Task item:
A faithful transcription of all the data is required.

____________

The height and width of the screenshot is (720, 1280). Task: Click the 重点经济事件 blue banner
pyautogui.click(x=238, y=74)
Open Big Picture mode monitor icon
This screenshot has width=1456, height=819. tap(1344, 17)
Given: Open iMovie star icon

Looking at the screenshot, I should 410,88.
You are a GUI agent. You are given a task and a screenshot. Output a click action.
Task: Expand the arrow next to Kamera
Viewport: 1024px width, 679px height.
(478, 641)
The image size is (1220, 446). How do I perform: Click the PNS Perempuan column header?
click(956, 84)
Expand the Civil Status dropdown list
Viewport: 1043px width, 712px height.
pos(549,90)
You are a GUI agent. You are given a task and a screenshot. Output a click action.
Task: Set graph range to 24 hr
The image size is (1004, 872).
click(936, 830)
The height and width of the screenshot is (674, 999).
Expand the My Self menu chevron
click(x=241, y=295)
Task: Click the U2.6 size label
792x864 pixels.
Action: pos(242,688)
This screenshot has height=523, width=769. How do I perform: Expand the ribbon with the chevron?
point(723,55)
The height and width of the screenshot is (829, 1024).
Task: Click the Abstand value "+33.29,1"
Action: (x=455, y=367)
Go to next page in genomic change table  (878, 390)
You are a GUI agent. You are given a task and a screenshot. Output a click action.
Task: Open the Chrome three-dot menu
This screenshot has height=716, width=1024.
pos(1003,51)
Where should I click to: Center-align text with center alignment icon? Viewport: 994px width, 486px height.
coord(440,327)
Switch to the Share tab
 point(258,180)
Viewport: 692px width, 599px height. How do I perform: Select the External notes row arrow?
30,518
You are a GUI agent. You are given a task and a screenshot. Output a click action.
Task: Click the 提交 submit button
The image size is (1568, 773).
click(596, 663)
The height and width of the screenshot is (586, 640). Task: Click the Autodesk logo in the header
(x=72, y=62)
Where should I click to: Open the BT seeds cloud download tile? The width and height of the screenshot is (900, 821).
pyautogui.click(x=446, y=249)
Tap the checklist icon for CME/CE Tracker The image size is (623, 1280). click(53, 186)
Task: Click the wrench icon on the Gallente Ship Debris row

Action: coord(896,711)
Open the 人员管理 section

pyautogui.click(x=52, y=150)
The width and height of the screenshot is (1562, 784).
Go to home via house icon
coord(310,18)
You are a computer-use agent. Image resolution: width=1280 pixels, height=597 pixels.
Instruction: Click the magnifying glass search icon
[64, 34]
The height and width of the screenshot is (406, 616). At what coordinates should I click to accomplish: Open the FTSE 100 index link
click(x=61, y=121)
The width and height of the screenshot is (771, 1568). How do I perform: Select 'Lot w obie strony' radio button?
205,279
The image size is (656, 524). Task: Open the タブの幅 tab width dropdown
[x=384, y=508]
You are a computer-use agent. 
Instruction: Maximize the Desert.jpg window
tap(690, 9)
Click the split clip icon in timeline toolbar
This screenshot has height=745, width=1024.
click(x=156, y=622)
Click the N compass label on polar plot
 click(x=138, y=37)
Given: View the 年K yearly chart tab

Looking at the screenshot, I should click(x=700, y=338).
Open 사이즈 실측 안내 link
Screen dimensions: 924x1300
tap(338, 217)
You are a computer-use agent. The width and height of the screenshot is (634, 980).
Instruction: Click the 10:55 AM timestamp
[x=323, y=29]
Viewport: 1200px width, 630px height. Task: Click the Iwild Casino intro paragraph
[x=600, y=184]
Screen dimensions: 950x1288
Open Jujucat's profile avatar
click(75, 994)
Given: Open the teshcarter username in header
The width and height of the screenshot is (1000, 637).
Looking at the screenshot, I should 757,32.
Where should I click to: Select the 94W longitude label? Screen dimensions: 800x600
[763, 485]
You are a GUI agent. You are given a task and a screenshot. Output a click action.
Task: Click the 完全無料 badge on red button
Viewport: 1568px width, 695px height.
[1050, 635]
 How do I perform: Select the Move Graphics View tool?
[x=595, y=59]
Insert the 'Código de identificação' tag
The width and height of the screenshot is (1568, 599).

____________

Answer to the problem:
The height and width of the screenshot is (720, 1280). Task: Click the 重点经济事件 blue banner
pyautogui.click(x=238, y=74)
Open Big Picture mode monitor icon
This screenshot has width=1456, height=819. tap(1344, 17)
Given: Open iMovie star icon

Looking at the screenshot, I should 410,88.
You are a GUI agent. You are given a task and a screenshot. Output a click action.
Task: Expand the arrow next to Kamera
Viewport: 1024px width, 679px height.
(478, 641)
The image size is (1220, 446). How do I perform: Click the PNS Perempuan column header?
click(956, 84)
Expand the Civil Status dropdown list
Viewport: 1043px width, 712px height.
pos(549,90)
You are a GUI agent. You are given a task and a screenshot. Output a click action.
Task: Set graph range to 24 hr
The image size is (1004, 872).
click(936, 830)
The height and width of the screenshot is (674, 999).
Expand the My Self menu chevron
click(x=241, y=295)
Task: Click the U2.6 size label
792x864 pixels.
Action: pos(242,688)
This screenshot has height=523, width=769. How do I perform: Expand the ribbon with the chevron?
point(723,55)
The height and width of the screenshot is (829, 1024).
Task: Click the Abstand value "+33.29,1"
Action: (x=455, y=367)
Go to next page in genomic change table  (878, 390)
You are a GUI agent. You are given a task and a screenshot. Output a click action.
Task: Open the Chrome three-dot menu
This screenshot has height=716, width=1024.
pos(1003,51)
Where should I click to: Center-align text with center alignment icon? Viewport: 994px width, 486px height.
coord(440,327)
Switch to the Share tab
 point(258,180)
Viewport: 692px width, 599px height. How do I perform: Select the External notes row arrow?
30,518
You are a GUI agent. You are given a task and a screenshot. Output a click action.
Task: Click the 提交 submit button
The image size is (1568, 773).
click(596, 663)
The height and width of the screenshot is (586, 640). Task: Click the Autodesk logo in the header
(x=72, y=62)
Where should I click to: Open the BT seeds cloud download tile? The width and height of the screenshot is (900, 821).
pyautogui.click(x=446, y=249)
Tap the checklist icon for CME/CE Tracker The image size is (623, 1280). click(53, 186)
Task: Click the wrench icon on the Gallente Ship Debris row

Action: coord(896,711)
Open the 人员管理 section

pyautogui.click(x=52, y=150)
The width and height of the screenshot is (1562, 784).
Go to home via house icon
coord(310,18)
You are a computer-use agent. Image resolution: width=1280 pixels, height=597 pixels.
Instruction: Click the magnifying glass search icon
[64, 34]
The height and width of the screenshot is (406, 616). At what coordinates should I click to accomplish: Open the FTSE 100 index link
click(x=61, y=121)
The width and height of the screenshot is (771, 1568). How do I perform: Select 'Lot w obie strony' radio button?
205,279
The image size is (656, 524). Task: Open the タブの幅 tab width dropdown
[x=384, y=508]
You are a computer-use agent. 
Instruction: Maximize the Desert.jpg window
tap(690, 9)
Click the split clip icon in timeline toolbar
This screenshot has height=745, width=1024.
click(x=156, y=622)
Click the N compass label on polar plot
 click(x=138, y=37)
Given: View the 年K yearly chart tab

Looking at the screenshot, I should click(x=700, y=338).
Open 사이즈 실측 안내 link
Screen dimensions: 924x1300
tap(338, 217)
You are a computer-use agent. The width and height of the screenshot is (634, 980).
Instruction: Click the 10:55 AM timestamp
[x=323, y=29]
Viewport: 1200px width, 630px height. Task: Click the Iwild Casino intro paragraph
[x=600, y=184]
Screen dimensions: 950x1288
Open Jujucat's profile avatar
click(75, 994)
Given: Open the teshcarter username in header
The width and height of the screenshot is (1000, 637).
Looking at the screenshot, I should 757,32.
Where should I click to: Select the 94W longitude label? Screen dimensions: 800x600
[763, 485]
You are a GUI agent. You are given a task and a screenshot. Output a click action.
Task: Click the 完全無料 badge on red button
Viewport: 1568px width, 695px height.
[1050, 635]
 How do I perform: Select the Move Graphics View tool?
[x=595, y=59]
Insert the 'Código de identificação' tag
The width and height of the screenshot is (1568, 599).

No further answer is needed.